Estos resultados coinciden con otros autores quienes mencionaron que Trichoderma ssp. sobrecrece a Phytophthora causando un hiperparasitismo (Bae et al., 2016). De igual forma, Trichoderma spp. se desarrolla contra R. solani, causando la inhibición del crecimiento in vitro de R. solani de 58 a 86%. Trichoderma spp., tiene la capacidad de inducir la expresión de genes relacionados con la defensa de las plantas y producir un mayor nivel de ergosterol, lo que indica su capacidad de crecer a un ritmo mayor en el suelo, esto explica sus efectos positivos sobre el crecimiento y la defensa de la planta en presencia del patógeno (Mayo et al., 2015).

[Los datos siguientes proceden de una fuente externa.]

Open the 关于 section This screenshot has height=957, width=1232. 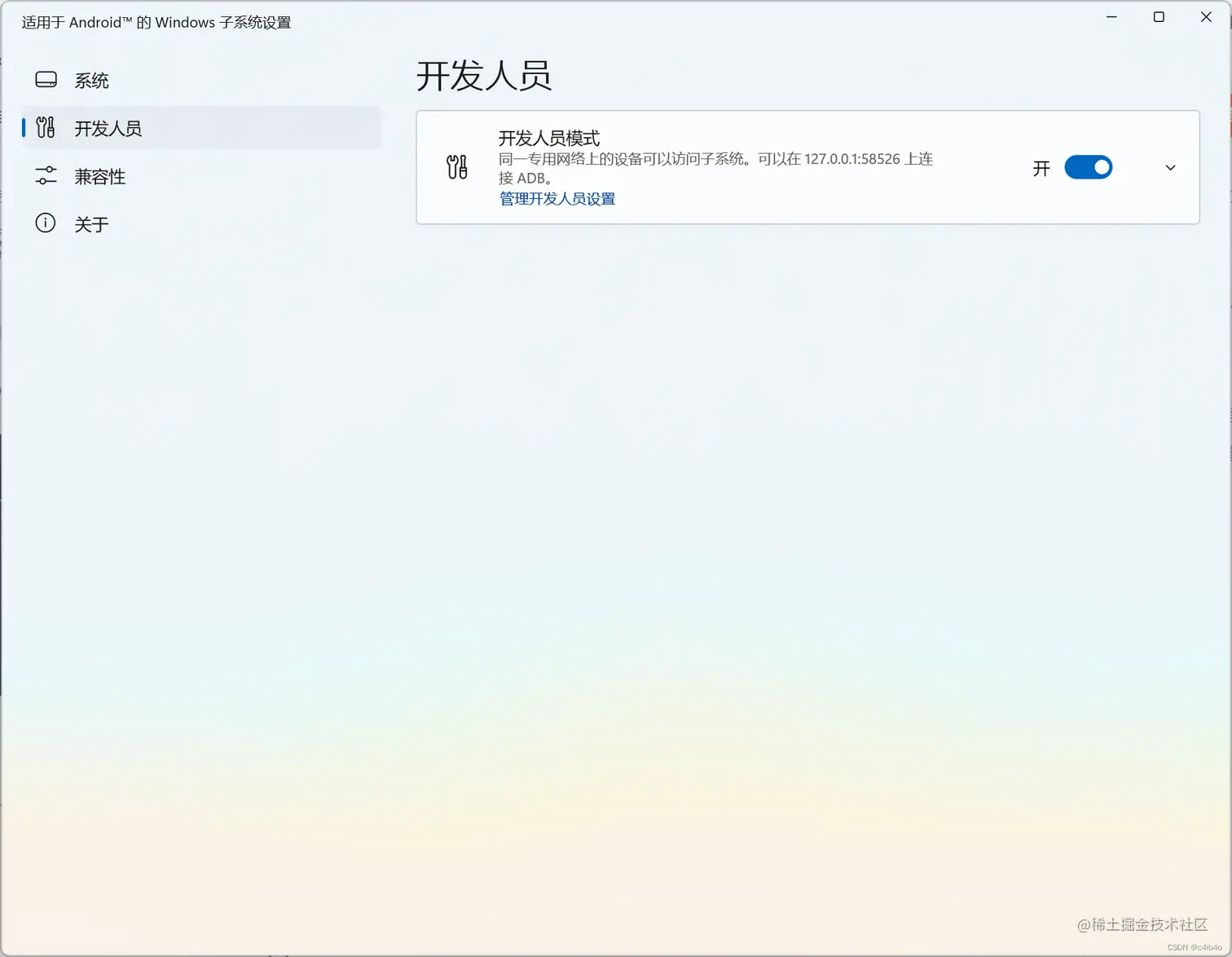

Los aislamientos de Trichoderma confrontados con P. capsici ejercieron un efecto antagónico altamente significativo (p≤ 0.001), causando la inhibición en el crecimiento del oomiceto en condiciones duales. T. harzianum, T. viride y T. asperellum, también tuvieron un comportamiento similar contra F. Oxysporum y R. solani (Figura 4). Los antagonistas continuaron creciendo hasta seis días después, mostrando hiperparasitismo al invadir o crecer completamente sobre el patógeno. Al respecto, Segarra et al. (2013), mencionaron que T. asperellum cepa T34, es capaz de reducir a P. capsici hasta 71%, al aplicarse en plantas de pimiento en diferentes etapas de crecimiento.
Micoparasitismo
En los ensayos in vitro se evaluó la inhibición de las tres especies de Trichoderma, los resultados mostraron la eficacia en la competencia por espacio y nutrientes, además de apreciar la habilidad parasítica contra Rhizoctonia solani, Fusarium oxysporum y P. capsici. Además, s se observó mediante microscopía de luz y corroborar en los microcultivos y cultivos de doble confrontación en el punto de cruce entre los aislamientos nativos de Trichoderma spp. y patógenos causantes de la marchitez del chile los diferentes tipos de micoparasitismo (Figura 5).
En algunas primeras investigaciones se han observado mico-parasitismo, antibiosis, además de que Trichoderma tiene un comportamiento de crecimiento paralelo al patógeno hasta enrollarlo evitando los diferentes mecanismos de supervivencia del patógeno (Chet et al., 1981; Harman, 2006; Infante, 2009).
Conclusiones
T. asperellum, T. viride y T. harzianum son antagónicos eficientes de los fitopatógenos que causan la marchitez del chile. Las pruebas con estos microorganismos antagonistas han demostrado la existencia de alternativas biológicas para el control de fitopatógenos de la raíz de chile en condiciones de laboratorio, por ello, se sugiere realizar evaluaciones de biocontrol con estos aislamientos y cultivo de chile en invernadero y a campo abierto. Esto coadyuvará para conocer el comportamiento en condiciones de competencia con una diversidad mayor de microorganismos y factores ambientales diferentes a los estudiados.